> [Texto fornecido]
2.2. Apreciação do objeto do recurso
O apelante põe em causa a decisão que rejeitou o pedido de declaração de executoriedade da decisão de 11-07-2018, da autoridade local de Köln – Amt für Kinder, Jugend und Familie, Bezirksjugendamt Kalk –, na Alemanha, com competência na área de proteção das crianças, que aplicou a favor da menor BB a medida de colocação familiar, com integração na família CC, da qual faz parte a cidadã de nacionalidade alemã DD, residente em Aljezur, Portugal.
A declaração de executoriedade foi rejeitada por se ter entendido que não foi respeitado o procedimento previsto no artigo 56.º do Regulamento (CE) n.º 2201/2003 do Conselho de 27-11-2003, pelos motivos que se transcrevem:
No caso em apreço, a autoridade alemã solicitou autorização para a colocação da menor BB em Portugal, autorização que foi dada pela autoridade designada pelo Estado Português como autoridade central portuguesa para efeitos do Regulamento (CE) 2201/2003.
Acontece que, na lei portuguesa estão previstas autoridades com competência para os casos internos de colocação de crianças, que estão definidas na Lei de Proteção de Crianças e Jovens em Perigo, aprovada pela Lei n.º 147/99, de 1 de Setembro, e são as Comissões de Proteção de Menores e os Tribunais de Família e Menores.
A DGRSP não figura na lei interna portuguesa como autoridade pública a intervir nos casos internos de colocação de crianças.
Resulta, pois, da conjugação das regras de direito interno para as quais o regulamento no seu artigo 56º, n.º1 e 3 remete, e do texto do próprio regulamento que a autoridade central portuguesa não era a competente para dar o consentimento à colocação da jovem.

> [Material fornecido]
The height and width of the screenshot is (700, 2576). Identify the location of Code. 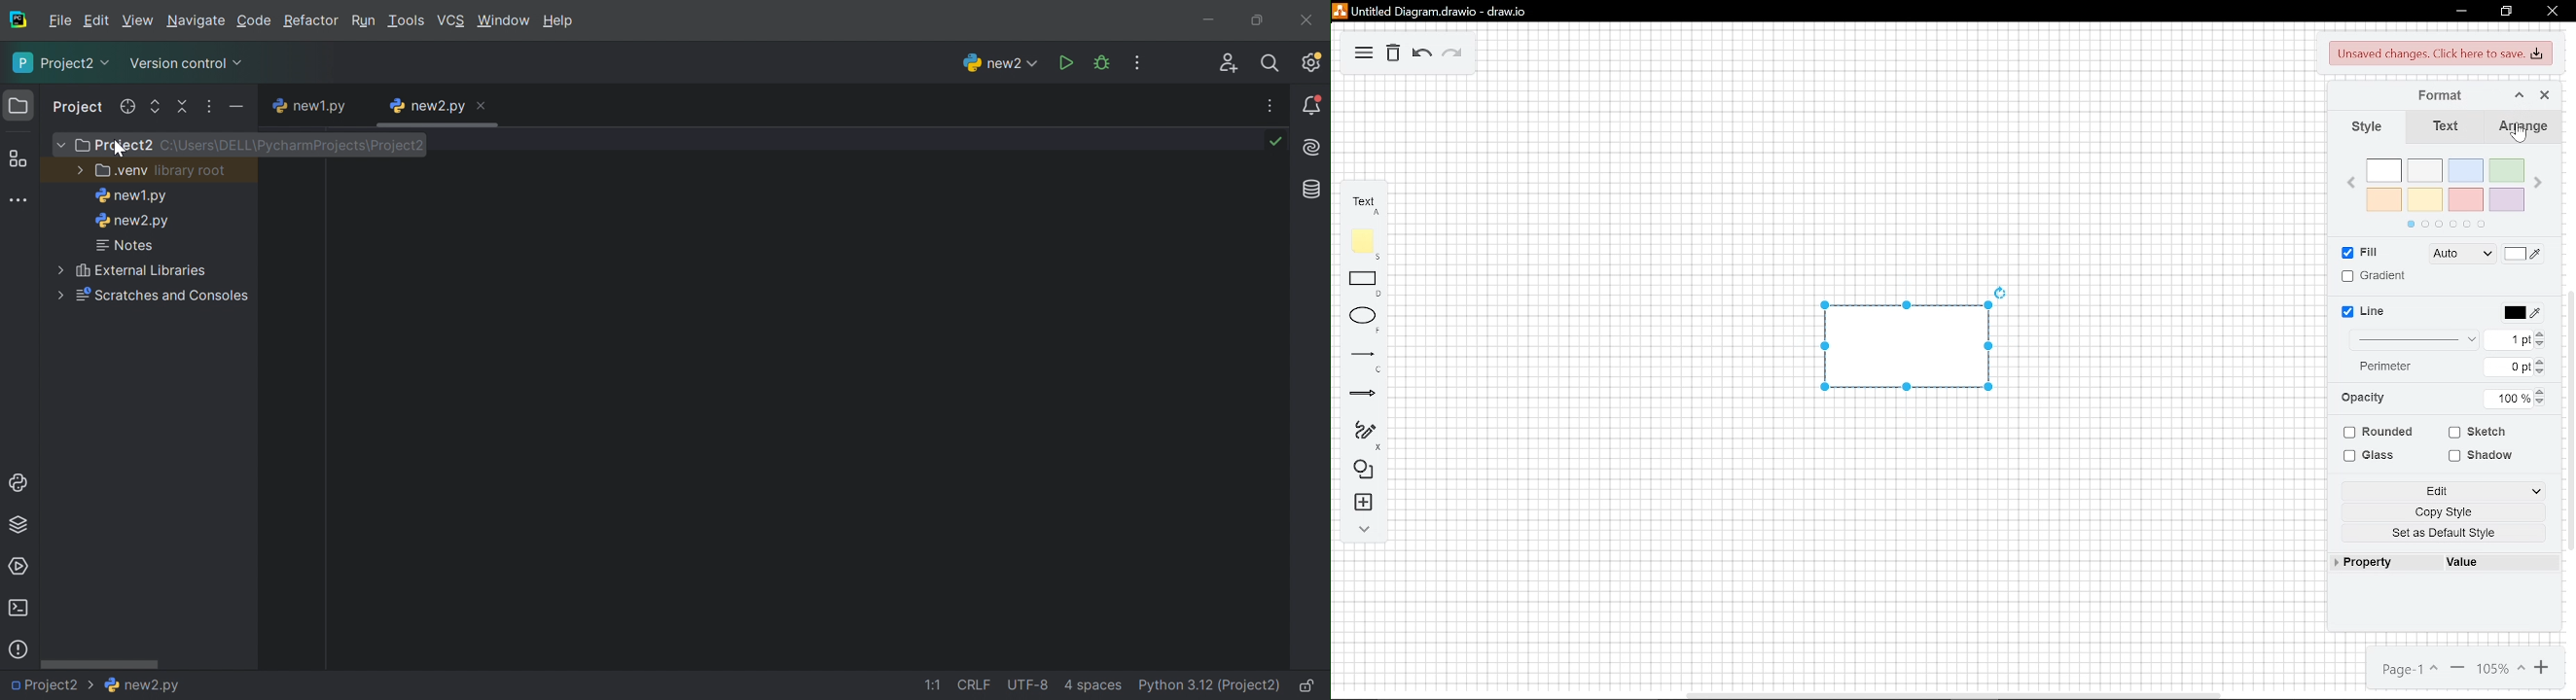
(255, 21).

> [Tarefas a realizar]
1 > Transcreva do excerto sobre a declaração de executoriedade o trecho que começa nas palavras que contêm "Acontece que, na" e termina em "colocação da jovem.".
2 > Enumere todos os nomes de cidades, localidades e países mencionados no excerto sobre a declaração de executoriedade.
3 > Dê continuidade ao excerto sobre a declaração de executoriedade, redigindo o que se segue à sua última frase.

> [Resultados das tarefas]
1 >
Acontece que, na lei portuguesa estão previstas autoridades com competência para os casos internos de colocação de crianças, que estão definidas na Lei de Proteção de Crianças e Jovens em Perigo, aprovada pela Lei n.º 147/99, de 1 de Setembro, e são as Comissões de Proteção de Menores e os Tribunais de Família e Menores.
A DGRSP não figura na lei interna portuguesa como autoridade pública a intervir nos casos internos de colocação de crianças.
Resulta, pois, da conjugação das regras de direito interno para as quais o regulamento no seu artigo 56º, n.º1 e 3 remete, e do texto do próprio regulamento que a autoridade central portuguesa não era a competente para dar o consentimento à colocação da jovem.

2 >
Köln
Alemanha
Aljezur
Portugal

3 >
Acresce que, a decisão que se pretende que o tribunal confira força executiva prevê a colocação da jovem BB em Portugal junto da família de acolhimento CC, tendo como entidade de apoio a jovens “Pro Prognos”, e como entidade de enquadramento a “Propedagogia – Atividade Social e Pedagógica Unipessoal, Lda.”
O regime de execução do acolhimento familiar em Portugal encontra-se previsto no Decreto-Lei n.º 11/2008, de 17 de Janeiro.
Tal regime prevê como instituições de enquadramento para efeitos de execução da medida de acolhimento familiar os Serviços de Segurança Social e a Santa Casa da Misericórdia de Lisboa, no âmbito das respectivas competências. E prevê ainda que entidades privadas possam actuar como instituições de enquadramento mediante celebração de acordos de cooperação com serviços da segurança social – artigo 10º do citado diploma legal.
Por outro lado, no artigo 11º desse decreto-lei prevê que a competência para recrutar as famílias de acolhimento, dar formação as famílias, formalizar o contrato de acolhimento familiar e supervisionar as medidas de acolhimento familiar compete às instituições de enquadramento.
Da informação recolhida junto do Centro Distrital da Segurança Social de Faro resulta que não existe qualquer protocolo celebrado com a Propedagogia – Atividade Social e Pedagógica, Unipessoal Lda. nem com a Pro Prognos, indicadas pelas autoridades alemãs como entidades de enquadramento, nem a família CC ou DD estão seleccionadas como família de acolhimento, nem pelo CDSS de Faro nem entidade habilitada a fazê-lo.
É certo que não compete a este tribunal apreciar o mérito da decisão proferida pela autoridade alemã, mas tão só apreciar o cumprimento das formalidades exigidas pelo artigo 23º do Regulamento (CE) 2201/2003 e a conformidade com a ordem pública portuguesa.
Todavia, compete ao tribunal chamado a conferir executoriedade a uma decisão de uma autoridade de outro Estado-Membro pronunciar-se quanto ao respeito pelo procedimento previsto no artigo 56º do Regulamento (CE) 2201/2003 – artigo 23º, alínea g).
Nesta medida, conclui-se que embora a autoridade alemã tenha solicitado consentimento prévio à colocação do jovem em Portugal a entidade que deu acordo não é a autoridade que a nível interno tem competência para os casos de colocação de crianças.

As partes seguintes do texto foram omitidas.